If a line in the entries includes "accomplish", show that line.

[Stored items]
%%
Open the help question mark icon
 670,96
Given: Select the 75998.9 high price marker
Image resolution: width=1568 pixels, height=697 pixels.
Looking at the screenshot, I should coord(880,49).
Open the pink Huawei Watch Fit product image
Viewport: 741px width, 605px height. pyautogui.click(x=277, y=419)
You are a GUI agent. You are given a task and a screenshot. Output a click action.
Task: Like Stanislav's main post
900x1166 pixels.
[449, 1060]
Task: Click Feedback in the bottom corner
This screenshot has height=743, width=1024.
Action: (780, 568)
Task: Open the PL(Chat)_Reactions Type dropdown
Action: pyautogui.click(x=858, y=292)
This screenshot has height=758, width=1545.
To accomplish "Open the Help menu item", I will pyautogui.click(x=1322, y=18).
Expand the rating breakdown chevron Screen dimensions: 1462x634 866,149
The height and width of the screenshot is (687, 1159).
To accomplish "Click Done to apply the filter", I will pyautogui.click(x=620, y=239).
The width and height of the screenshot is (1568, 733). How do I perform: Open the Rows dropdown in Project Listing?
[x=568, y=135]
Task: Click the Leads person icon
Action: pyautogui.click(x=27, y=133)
%%
Response below ::
To accomplish "Open the Help menu item", I will pyautogui.click(x=1322, y=18).
To accomplish "Click Done to apply the filter", I will pyautogui.click(x=620, y=239).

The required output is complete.